+++ TEXTO EM ANÁLISE

Vai com calma, Luis, vai com calma”. Tal conselho poderia ser dito em loop a Luis Vasquez que o senhor The Soft Moon ignoraria o mesmo em todas as ocasiões que o ouvisse. A agressividade e o negrume que Vasquez premeia o seu projeto tornou-o num dos mais entusiasmantes da atual década, em que post-punk e música electrónica se cruzam para um casamento eletrizante.

Porém, em noite fria, os primeiros vestígios de post-punk da noite seriam europeus, com o quinteto belga Whispering Sons a regressar ao nosso país. Desde o ano passado que este projecto tem vindo a querer construir fortes laços diplomáticos com Portugal, e com o estreante disco de estreia Image prestes a bater às portas, parece que a relação entre ambas as partes tem tudo para ser próspera.

++++++
+++ MATERIAL FORNECIDO

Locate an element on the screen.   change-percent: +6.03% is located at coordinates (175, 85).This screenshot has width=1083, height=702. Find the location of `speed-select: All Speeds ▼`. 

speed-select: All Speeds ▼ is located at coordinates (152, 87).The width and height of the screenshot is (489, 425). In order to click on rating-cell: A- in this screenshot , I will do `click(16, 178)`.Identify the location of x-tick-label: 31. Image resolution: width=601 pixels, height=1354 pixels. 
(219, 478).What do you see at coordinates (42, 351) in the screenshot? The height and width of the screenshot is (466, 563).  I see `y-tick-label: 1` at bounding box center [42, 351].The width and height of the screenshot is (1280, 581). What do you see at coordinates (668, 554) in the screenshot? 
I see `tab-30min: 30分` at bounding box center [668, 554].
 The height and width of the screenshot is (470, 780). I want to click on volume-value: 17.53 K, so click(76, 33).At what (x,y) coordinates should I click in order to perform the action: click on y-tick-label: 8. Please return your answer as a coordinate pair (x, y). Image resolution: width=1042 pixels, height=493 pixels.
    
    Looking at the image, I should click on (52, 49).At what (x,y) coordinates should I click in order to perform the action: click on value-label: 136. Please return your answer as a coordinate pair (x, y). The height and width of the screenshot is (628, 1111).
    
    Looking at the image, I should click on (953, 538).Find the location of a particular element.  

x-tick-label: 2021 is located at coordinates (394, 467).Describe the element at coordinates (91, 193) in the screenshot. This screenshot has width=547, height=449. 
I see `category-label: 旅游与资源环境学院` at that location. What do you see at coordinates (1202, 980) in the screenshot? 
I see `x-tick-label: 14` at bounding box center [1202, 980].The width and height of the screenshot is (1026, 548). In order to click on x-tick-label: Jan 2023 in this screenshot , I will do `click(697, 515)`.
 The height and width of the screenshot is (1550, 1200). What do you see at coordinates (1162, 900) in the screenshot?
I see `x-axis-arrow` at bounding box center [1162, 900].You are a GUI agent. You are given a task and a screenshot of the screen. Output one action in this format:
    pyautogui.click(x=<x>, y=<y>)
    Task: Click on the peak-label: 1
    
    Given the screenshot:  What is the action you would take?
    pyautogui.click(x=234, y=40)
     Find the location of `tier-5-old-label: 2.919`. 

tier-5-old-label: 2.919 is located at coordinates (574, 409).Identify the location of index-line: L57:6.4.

++++++

_O QUE FAZER_
[1] Reescreva o trecho do texto sobre The Soft Moon que vai de "Porém, em noite" até "para ser próspera.", trocando "quinteto" por "grupo".
[2] Segundo o texto sobre The Soft Moon, qual é o título do disco de estreia dos Whispering Sons?
[3] Continue o texto sobre The Soft Moon a partir do ponto em que termina.

_RESPOSTAS_
[1]
Porém, em noite fria, os primeiros vestígios de post-punk da noite seriam europeus, com o grupo belga Whispering Sons a regressar ao nosso país. Desde o ano passado que este projecto tem vindo a querer construir fortes laços diplomáticos com Portugal, e com o estreante disco de estreia Image prestes a bater às portas, parece que a relação entre ambas as partes tem tudo para ser próspera.

[2] Image.

[3]
Através de um combo guitarra/baixo, uma drum machine e sintetizadores a darem o ar de sua graça através da prática de melodias incomuns e sombrias, a junção entre os quatro ia permitindo, lá pelo meio, que os Whispering Sons se destacassem face a mil e uma outras bandas de post-punk que ameaçam a semelhança. Todavia, a verdadeira jóia da coroa da banda, dá pelo nome de Fenne Kuppens, cujo timbre grave e profundo, para além de suscitar curiosidade pelo seu alcance, assenta que nem uma luva à sonoridade da banda, como tão bem foi exemplificado em temas como “Time” e “Wall”.

 

Mesmo que a espera por The Soft Moon tenha sido atenuada por sons belgas, a antecipação por ver Luis Vasquez a pisar palco português estava num constante crescendo, contando-se todos os minutos de espera a partir do momento que os Whispering Sounds abandonaram o palco.

Para a ocasião, Criminal, quarto disco de originais, serviria como principal mote da noite, mas foi ao som de “Deeper”, faixa-título do terceiro disco, que a noite começou, com a galopante batida de caixotes a relembrar um espetáculo de Stomp.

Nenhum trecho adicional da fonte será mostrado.